Une très forte élévation des standards de sécurité interne a donc été opérée. Il est nécessaire qu'elle soit plus forte encore – même s'il ne s'agit pas du premier cercle, mais dès lors que l'on touche à la question de l'habilitation SD et que l'on fait face à un accès à un niveau d'information susceptible de faire courir un risque à la sécurité nationale.

S'agissant de la réforme structurelle, je vous ai dit ce que j'en pensais. Non que je sois contre les réformes structurelles. Nous en proposerons d'ailleurs probablement dans le Livre blanc pour l'ensemble de la police, y compris pour la préfecture de police. J'en ai proposé deux qui sont significatives, il y a quelque temps, au Premier ministre – l'une sur la question du renseignement, l'autre sur celle de la gestion du pôle migratoire en Île-de-France. Je ne suis donc pas du tout réservé sur la nécessité de faire bouger les choses.

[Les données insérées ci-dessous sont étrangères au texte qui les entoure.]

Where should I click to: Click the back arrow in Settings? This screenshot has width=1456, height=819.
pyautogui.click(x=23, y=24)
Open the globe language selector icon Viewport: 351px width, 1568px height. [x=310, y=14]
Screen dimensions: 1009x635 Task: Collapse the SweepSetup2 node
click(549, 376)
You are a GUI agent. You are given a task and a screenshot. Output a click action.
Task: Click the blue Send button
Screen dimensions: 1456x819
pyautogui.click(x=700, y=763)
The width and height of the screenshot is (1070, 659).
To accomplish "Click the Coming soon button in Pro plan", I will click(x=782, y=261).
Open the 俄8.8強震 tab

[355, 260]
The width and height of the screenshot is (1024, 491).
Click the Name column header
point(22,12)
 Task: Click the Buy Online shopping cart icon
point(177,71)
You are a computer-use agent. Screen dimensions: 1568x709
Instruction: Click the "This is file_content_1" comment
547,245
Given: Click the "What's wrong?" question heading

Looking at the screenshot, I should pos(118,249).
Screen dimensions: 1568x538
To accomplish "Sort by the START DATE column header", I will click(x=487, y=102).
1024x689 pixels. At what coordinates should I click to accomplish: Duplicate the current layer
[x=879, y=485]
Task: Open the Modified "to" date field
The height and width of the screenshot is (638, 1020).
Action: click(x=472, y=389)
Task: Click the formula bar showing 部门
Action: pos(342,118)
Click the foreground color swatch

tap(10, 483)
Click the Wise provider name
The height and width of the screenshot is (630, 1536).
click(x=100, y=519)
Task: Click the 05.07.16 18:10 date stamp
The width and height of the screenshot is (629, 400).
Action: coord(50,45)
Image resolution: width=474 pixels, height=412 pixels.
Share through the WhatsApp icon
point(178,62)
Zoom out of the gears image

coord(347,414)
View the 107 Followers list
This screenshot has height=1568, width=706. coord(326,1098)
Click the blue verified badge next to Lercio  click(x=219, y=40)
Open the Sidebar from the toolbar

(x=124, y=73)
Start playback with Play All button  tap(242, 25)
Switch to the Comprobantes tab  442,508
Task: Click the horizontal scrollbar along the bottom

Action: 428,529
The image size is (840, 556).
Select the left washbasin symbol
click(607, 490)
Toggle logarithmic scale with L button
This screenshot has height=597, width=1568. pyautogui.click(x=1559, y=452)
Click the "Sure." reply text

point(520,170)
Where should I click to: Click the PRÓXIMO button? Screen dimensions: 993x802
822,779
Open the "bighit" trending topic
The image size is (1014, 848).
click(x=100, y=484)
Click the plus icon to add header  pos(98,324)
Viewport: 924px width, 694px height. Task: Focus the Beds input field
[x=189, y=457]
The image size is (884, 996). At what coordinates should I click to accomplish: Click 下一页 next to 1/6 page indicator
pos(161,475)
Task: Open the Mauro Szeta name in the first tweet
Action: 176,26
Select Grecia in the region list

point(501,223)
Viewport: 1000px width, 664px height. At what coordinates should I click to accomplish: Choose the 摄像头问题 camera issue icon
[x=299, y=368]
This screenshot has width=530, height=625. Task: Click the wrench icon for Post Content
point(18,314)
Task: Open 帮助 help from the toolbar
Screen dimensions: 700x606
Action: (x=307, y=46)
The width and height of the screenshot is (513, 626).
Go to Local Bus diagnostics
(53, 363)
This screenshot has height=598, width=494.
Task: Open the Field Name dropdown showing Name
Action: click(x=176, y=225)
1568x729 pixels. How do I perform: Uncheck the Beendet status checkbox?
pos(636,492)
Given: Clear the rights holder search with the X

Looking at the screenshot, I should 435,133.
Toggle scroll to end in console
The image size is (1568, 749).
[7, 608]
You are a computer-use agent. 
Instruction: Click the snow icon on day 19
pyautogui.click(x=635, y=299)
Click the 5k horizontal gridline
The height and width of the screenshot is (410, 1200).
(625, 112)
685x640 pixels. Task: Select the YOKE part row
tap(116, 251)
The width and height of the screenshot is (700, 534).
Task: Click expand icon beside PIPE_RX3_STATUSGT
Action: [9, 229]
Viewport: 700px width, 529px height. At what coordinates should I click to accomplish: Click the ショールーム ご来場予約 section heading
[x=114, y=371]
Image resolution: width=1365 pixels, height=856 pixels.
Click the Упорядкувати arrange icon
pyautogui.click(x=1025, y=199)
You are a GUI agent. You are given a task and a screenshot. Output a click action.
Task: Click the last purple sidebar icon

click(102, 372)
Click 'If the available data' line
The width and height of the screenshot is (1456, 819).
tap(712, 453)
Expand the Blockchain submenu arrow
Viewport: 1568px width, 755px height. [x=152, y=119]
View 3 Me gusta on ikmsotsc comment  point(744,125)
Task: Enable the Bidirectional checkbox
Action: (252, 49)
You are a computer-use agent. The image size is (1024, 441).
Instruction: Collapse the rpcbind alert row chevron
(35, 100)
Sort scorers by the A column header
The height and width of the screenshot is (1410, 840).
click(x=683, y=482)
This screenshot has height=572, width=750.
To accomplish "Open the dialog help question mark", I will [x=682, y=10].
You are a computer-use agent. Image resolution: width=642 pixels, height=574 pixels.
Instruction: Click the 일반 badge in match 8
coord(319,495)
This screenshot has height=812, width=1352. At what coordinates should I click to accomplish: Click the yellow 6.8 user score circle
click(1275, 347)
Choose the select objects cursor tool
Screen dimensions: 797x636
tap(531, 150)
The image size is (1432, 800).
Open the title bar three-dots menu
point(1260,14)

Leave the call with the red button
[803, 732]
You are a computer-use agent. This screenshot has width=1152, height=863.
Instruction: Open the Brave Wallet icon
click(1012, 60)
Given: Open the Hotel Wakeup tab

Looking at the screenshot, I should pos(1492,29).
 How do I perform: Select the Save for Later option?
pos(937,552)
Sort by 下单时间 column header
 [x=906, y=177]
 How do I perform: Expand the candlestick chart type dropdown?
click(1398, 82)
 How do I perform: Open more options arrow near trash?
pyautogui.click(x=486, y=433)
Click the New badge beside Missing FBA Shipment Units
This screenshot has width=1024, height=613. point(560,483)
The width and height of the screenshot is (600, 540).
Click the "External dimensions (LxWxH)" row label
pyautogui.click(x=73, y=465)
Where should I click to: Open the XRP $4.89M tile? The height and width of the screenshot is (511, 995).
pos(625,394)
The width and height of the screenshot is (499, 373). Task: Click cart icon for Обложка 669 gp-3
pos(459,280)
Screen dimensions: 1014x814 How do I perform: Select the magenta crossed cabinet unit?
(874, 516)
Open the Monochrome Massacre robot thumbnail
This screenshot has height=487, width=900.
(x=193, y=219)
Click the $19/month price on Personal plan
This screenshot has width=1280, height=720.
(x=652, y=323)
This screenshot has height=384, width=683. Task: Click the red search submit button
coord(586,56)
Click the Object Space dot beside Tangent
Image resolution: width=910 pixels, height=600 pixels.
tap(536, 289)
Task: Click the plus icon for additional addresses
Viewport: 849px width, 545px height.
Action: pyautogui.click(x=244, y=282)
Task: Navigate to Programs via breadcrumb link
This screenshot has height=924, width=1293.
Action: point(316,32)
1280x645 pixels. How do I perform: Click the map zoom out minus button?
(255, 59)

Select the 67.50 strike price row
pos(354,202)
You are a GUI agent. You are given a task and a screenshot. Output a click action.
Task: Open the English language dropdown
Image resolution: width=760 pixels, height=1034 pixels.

À l'inverse, je ne souhaite pas considérer qu'au motif que la préfecture de police constituerait un État dans l'État et que, depuis des années, tous les ministres de l'Intérieur ont rêvé un jour de clouer au pilori cette institution, il y aurait une victoire à l'affaiblir. Je n'en tirerais aucune gloriole et ce ne serait pas une victoire si cela revenait à faire baisser le niveau des standards de sécurité que nous devons aux Français.